* **Information**:

═══

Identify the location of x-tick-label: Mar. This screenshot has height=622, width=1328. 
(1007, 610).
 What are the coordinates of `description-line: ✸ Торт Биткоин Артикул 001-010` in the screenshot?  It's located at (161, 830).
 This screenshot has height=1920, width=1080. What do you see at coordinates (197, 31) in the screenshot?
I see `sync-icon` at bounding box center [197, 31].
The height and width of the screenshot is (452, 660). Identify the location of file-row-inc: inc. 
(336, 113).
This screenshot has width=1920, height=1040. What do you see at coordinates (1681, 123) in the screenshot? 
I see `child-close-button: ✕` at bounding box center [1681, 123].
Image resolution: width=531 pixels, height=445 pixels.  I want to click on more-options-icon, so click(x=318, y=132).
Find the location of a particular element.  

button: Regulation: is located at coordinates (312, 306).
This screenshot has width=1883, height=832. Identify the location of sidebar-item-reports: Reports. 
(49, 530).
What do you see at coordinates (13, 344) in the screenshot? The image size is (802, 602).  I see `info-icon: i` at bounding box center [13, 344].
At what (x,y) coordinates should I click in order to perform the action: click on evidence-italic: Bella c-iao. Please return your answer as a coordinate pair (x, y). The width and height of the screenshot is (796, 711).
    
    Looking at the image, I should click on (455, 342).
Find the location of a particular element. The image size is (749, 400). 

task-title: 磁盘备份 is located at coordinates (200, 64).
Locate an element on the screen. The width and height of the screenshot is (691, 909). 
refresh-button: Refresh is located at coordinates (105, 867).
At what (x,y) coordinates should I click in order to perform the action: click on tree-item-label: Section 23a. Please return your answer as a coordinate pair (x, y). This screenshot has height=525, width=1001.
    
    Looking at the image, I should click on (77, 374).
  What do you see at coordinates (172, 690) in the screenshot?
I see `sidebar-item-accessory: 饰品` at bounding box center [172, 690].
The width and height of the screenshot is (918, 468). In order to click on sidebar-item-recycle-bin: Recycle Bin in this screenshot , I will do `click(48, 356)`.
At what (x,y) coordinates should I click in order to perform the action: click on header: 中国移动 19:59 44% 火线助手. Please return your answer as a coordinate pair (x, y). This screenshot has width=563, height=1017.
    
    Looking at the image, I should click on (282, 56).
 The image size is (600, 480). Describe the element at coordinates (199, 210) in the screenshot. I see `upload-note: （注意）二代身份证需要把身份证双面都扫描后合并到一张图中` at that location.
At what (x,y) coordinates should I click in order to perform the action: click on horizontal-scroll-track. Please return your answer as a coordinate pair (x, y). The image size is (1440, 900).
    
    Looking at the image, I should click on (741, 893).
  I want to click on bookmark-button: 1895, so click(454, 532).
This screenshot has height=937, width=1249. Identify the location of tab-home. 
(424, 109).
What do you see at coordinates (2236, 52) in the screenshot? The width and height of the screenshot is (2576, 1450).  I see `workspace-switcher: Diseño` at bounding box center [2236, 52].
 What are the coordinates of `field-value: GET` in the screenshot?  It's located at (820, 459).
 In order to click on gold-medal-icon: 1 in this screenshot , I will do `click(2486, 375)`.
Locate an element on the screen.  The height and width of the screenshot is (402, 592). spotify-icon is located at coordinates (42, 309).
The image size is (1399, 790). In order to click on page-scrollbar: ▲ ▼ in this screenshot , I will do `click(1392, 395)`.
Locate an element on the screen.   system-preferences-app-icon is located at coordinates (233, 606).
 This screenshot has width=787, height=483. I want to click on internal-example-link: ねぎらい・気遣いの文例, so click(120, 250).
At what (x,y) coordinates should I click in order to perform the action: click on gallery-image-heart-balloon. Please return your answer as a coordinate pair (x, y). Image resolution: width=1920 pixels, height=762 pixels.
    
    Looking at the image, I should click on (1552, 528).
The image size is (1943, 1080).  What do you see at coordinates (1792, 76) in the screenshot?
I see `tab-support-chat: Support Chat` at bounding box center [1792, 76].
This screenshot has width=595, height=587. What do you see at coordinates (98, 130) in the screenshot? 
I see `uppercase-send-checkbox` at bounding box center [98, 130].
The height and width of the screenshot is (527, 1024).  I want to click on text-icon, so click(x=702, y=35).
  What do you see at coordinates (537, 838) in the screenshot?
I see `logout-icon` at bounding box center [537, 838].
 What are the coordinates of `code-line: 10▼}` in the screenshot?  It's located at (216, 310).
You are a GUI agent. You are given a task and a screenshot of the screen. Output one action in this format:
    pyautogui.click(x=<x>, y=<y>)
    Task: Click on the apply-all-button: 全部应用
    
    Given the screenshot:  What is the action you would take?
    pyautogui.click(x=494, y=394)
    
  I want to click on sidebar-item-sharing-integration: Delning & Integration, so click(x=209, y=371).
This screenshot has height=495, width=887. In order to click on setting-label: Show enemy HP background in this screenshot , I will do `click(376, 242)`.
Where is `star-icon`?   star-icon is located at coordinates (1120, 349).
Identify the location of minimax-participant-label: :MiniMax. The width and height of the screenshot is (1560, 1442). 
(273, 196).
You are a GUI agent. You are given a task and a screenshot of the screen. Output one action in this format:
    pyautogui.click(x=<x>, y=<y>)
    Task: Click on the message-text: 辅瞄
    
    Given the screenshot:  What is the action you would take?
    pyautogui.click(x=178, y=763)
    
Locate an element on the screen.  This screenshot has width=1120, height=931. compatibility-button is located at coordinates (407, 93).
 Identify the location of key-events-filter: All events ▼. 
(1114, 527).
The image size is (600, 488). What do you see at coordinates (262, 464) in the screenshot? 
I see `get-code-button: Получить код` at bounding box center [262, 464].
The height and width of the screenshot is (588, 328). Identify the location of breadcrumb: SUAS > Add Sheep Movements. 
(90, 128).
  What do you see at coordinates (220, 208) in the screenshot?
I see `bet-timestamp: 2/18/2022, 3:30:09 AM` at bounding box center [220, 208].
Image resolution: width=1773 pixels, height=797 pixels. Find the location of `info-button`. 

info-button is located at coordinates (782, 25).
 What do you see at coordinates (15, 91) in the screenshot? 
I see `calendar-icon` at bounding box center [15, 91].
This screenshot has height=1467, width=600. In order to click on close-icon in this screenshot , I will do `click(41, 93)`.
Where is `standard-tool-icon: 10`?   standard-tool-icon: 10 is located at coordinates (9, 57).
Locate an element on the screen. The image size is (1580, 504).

═══

* **Exercise description**:
Reproduce all of the items above word for word, changing nothing.

* **Solved problem**:
Identify the location of x-tick-label: Mar. This screenshot has height=622, width=1328. 
(1007, 610).
 What are the coordinates of `description-line: ✸ Торт Биткоин Артикул 001-010` in the screenshot?  It's located at (161, 830).
 This screenshot has height=1920, width=1080. What do you see at coordinates (197, 31) in the screenshot?
I see `sync-icon` at bounding box center [197, 31].
The height and width of the screenshot is (452, 660). Identify the location of file-row-inc: inc. 
(336, 113).
This screenshot has width=1920, height=1040. What do you see at coordinates (1681, 123) in the screenshot? 
I see `child-close-button: ✕` at bounding box center [1681, 123].
Image resolution: width=531 pixels, height=445 pixels.  I want to click on more-options-icon, so click(x=318, y=132).
Find the location of a particular element.  

button: Regulation: is located at coordinates (312, 306).
This screenshot has width=1883, height=832. Identify the location of sidebar-item-reports: Reports. 
(49, 530).
What do you see at coordinates (13, 344) in the screenshot? The image size is (802, 602).  I see `info-icon: i` at bounding box center [13, 344].
At what (x,y) coordinates should I click in order to perform the action: click on evidence-italic: Bella c-iao. Please return your answer as a coordinate pair (x, y). The width and height of the screenshot is (796, 711).
    
    Looking at the image, I should click on (455, 342).
Find the location of a particular element. The image size is (749, 400). 

task-title: 磁盘备份 is located at coordinates (200, 64).
Locate an element on the screen. The width and height of the screenshot is (691, 909). 
refresh-button: Refresh is located at coordinates (105, 867).
At what (x,y) coordinates should I click in order to perform the action: click on tree-item-label: Section 23a. Please return your answer as a coordinate pair (x, y). This screenshot has height=525, width=1001.
    
    Looking at the image, I should click on (77, 374).
  What do you see at coordinates (172, 690) in the screenshot?
I see `sidebar-item-accessory: 饰品` at bounding box center [172, 690].
The width and height of the screenshot is (918, 468). In order to click on sidebar-item-recycle-bin: Recycle Bin in this screenshot , I will do `click(48, 356)`.
At what (x,y) coordinates should I click in order to perform the action: click on header: 中国移动 19:59 44% 火线助手. Please return your answer as a coordinate pair (x, y). This screenshot has width=563, height=1017.
    
    Looking at the image, I should click on (282, 56).
 The image size is (600, 480). Describe the element at coordinates (199, 210) in the screenshot. I see `upload-note: （注意）二代身份证需要把身份证双面都扫描后合并到一张图中` at that location.
At what (x,y) coordinates should I click in order to perform the action: click on horizontal-scroll-track. Please return your answer as a coordinate pair (x, y). The image size is (1440, 900).
    
    Looking at the image, I should click on (741, 893).
  I want to click on bookmark-button: 1895, so click(454, 532).
This screenshot has height=937, width=1249. Identify the location of tab-home. 
(424, 109).
What do you see at coordinates (2236, 52) in the screenshot? The width and height of the screenshot is (2576, 1450).  I see `workspace-switcher: Diseño` at bounding box center [2236, 52].
 What are the coordinates of `field-value: GET` in the screenshot?  It's located at (820, 459).
 In order to click on gold-medal-icon: 1 in this screenshot , I will do `click(2486, 375)`.
Locate an element on the screen.  The height and width of the screenshot is (402, 592). spotify-icon is located at coordinates (42, 309).
The image size is (1399, 790). In order to click on page-scrollbar: ▲ ▼ in this screenshot , I will do `click(1392, 395)`.
Locate an element on the screen.   system-preferences-app-icon is located at coordinates (233, 606).
 This screenshot has width=787, height=483. I want to click on internal-example-link: ねぎらい・気遣いの文例, so click(120, 250).
At what (x,y) coordinates should I click in order to perform the action: click on gallery-image-heart-balloon. Please return your answer as a coordinate pair (x, y). Image resolution: width=1920 pixels, height=762 pixels.
    
    Looking at the image, I should click on (1552, 528).
The image size is (1943, 1080).  What do you see at coordinates (1792, 76) in the screenshot?
I see `tab-support-chat: Support Chat` at bounding box center [1792, 76].
This screenshot has width=595, height=587. What do you see at coordinates (98, 130) in the screenshot? 
I see `uppercase-send-checkbox` at bounding box center [98, 130].
The height and width of the screenshot is (527, 1024).  I want to click on text-icon, so click(x=702, y=35).
  What do you see at coordinates (537, 838) in the screenshot?
I see `logout-icon` at bounding box center [537, 838].
 What are the coordinates of `code-line: 10▼}` in the screenshot?  It's located at (216, 310).
You are a GUI agent. You are given a task and a screenshot of the screen. Output one action in this format:
    pyautogui.click(x=<x>, y=<y>)
    Task: Click on the apply-all-button: 全部应用
    
    Given the screenshot:  What is the action you would take?
    pyautogui.click(x=494, y=394)
    
  I want to click on sidebar-item-sharing-integration: Delning & Integration, so click(x=209, y=371).
This screenshot has height=495, width=887. In order to click on setting-label: Show enemy HP background in this screenshot , I will do `click(376, 242)`.
Where is `star-icon`?   star-icon is located at coordinates (1120, 349).
Identify the location of minimax-participant-label: :MiniMax. The width and height of the screenshot is (1560, 1442). 
(273, 196).
You are a GUI agent. You are given a task and a screenshot of the screen. Output one action in this format:
    pyautogui.click(x=<x>, y=<y>)
    Task: Click on the message-text: 辅瞄
    
    Given the screenshot:  What is the action you would take?
    pyautogui.click(x=178, y=763)
    
Locate an element on the screen.  This screenshot has width=1120, height=931. compatibility-button is located at coordinates (407, 93).
 Identify the location of key-events-filter: All events ▼. 
(1114, 527).
The image size is (600, 488). What do you see at coordinates (262, 464) in the screenshot? 
I see `get-code-button: Получить код` at bounding box center [262, 464].
The height and width of the screenshot is (588, 328). Identify the location of breadcrumb: SUAS > Add Sheep Movements. 
(90, 128).
  What do you see at coordinates (220, 208) in the screenshot?
I see `bet-timestamp: 2/18/2022, 3:30:09 AM` at bounding box center [220, 208].
Image resolution: width=1773 pixels, height=797 pixels. Find the location of `info-button`. 

info-button is located at coordinates (782, 25).
 What do you see at coordinates (15, 91) in the screenshot? 
I see `calendar-icon` at bounding box center [15, 91].
This screenshot has height=1467, width=600. In order to click on close-icon in this screenshot , I will do `click(41, 93)`.
Where is `standard-tool-icon: 10`?   standard-tool-icon: 10 is located at coordinates (9, 57).
Locate an element on the screen. The image size is (1580, 504).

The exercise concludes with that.